Patients did DIY blood draws in a new vaccine study

Patients did DIY blood draws in a new vaccine study

Here’s how a research study to test for antibodies might normally go: participants who sign up go to a medical office and get their blood drawn. Depending on the type of study, they might have to go back and forth multiple times over a few months. It takes logistics, scheduling, and too much time in probably too cold waiting rooms.

But a new COVID-19 vaccine booster study tried a new — and more badass and / or gross, depending on how squeamish you are — approach. This study did not require anyone to make an appointment with a doctor to check their antibodies. Instead, the process was DIY: people drew their own blood at home.

The study, done by Moderna researchers, was checking the antibody levels of people who received three Moderna COVID-19 vaccine doses (the regular series and a booster) compared to three Pfizer doses. It sent participants a device called the TAP II, which is made by the company YourBio.
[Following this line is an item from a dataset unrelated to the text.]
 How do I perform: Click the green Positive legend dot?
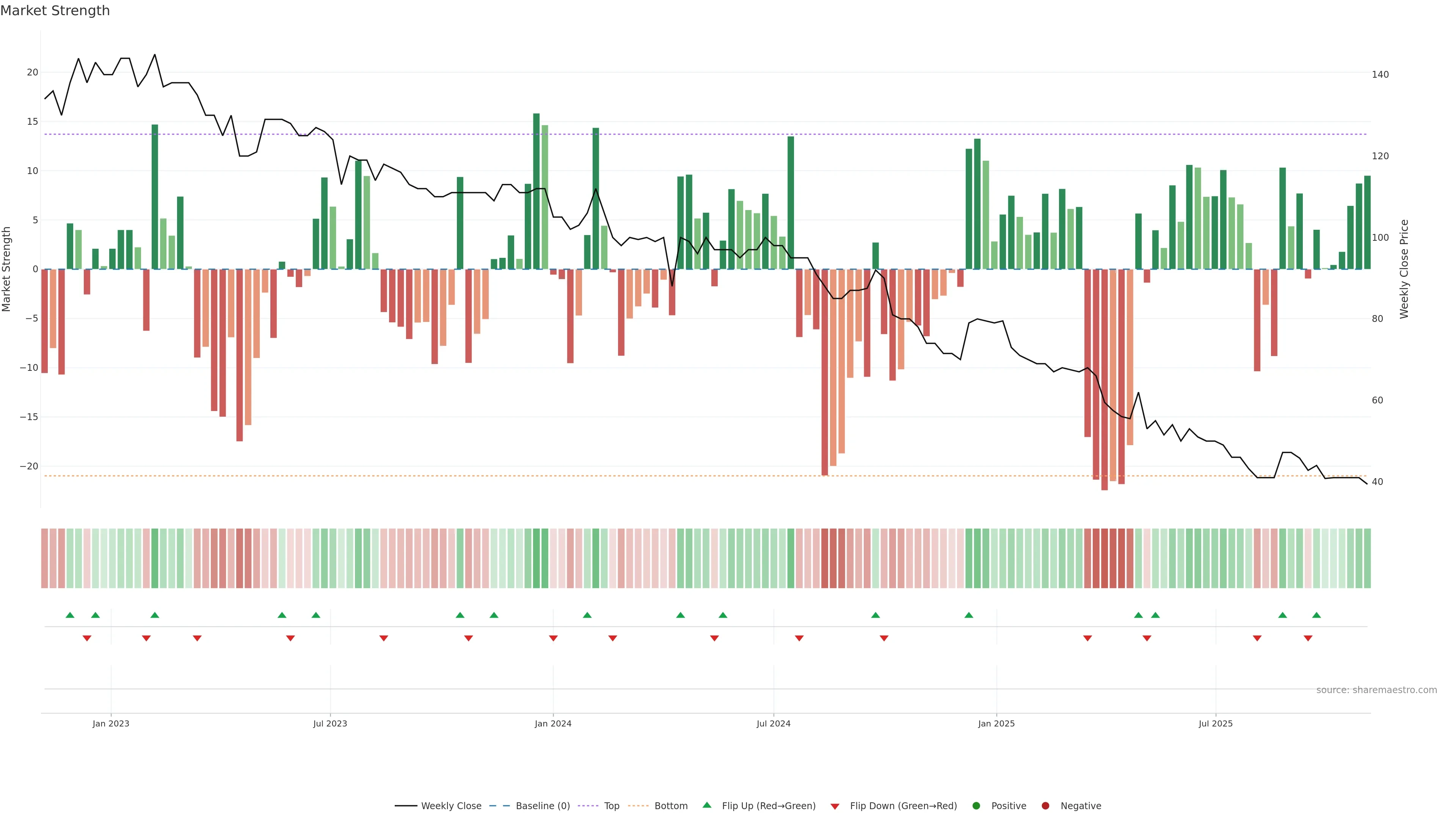976,805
A video is available on the company site to show how it all works. People warm up their skin and then stick on a small plastic device with a plunger on the top and a collection tube sticking out the bottom. They press down on the plunger and blood starts to fill the tube. (The device is only able to be used in research right now and is not cleared by the Food and Drug Administration. )

A number of other companies also make at-home blood collection devices. One of these devices, Drawbridge OneDraw was used to check coronavirus antibody level.
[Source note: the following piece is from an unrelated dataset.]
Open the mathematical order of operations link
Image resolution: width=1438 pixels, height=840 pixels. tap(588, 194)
Over 800 people signed up for the Moderna study, and each used the TAP II to collect their blood at home. They collected samples when they signed up, after one month, and then after a second month. People who received three Moderna shots had higher antibodies than those who received three Pfizer shots.
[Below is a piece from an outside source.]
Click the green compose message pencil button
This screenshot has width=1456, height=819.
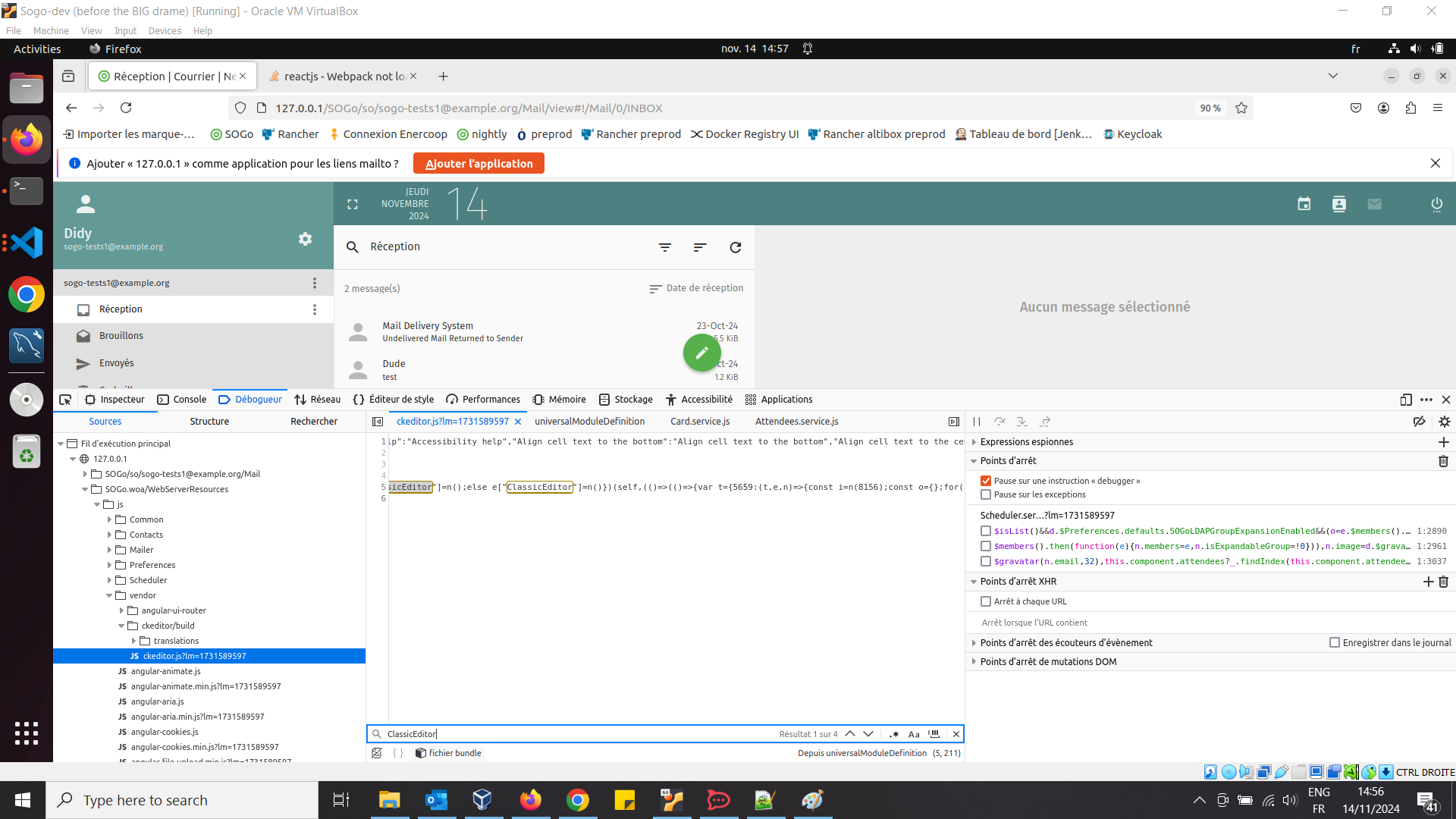[701, 353]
The findings were interesting for Moderna, who funded the research and conducted it. It has not yet been peer reviewed. It’s also proof of concept that home research can be done fast, the authors stated. This could allow for greater access. Research groups face constant challenges convincing people to enroll in studies. It can also be difficult for them to keep coming back to appointments. It could be easier to let patients do all the work at their own pace.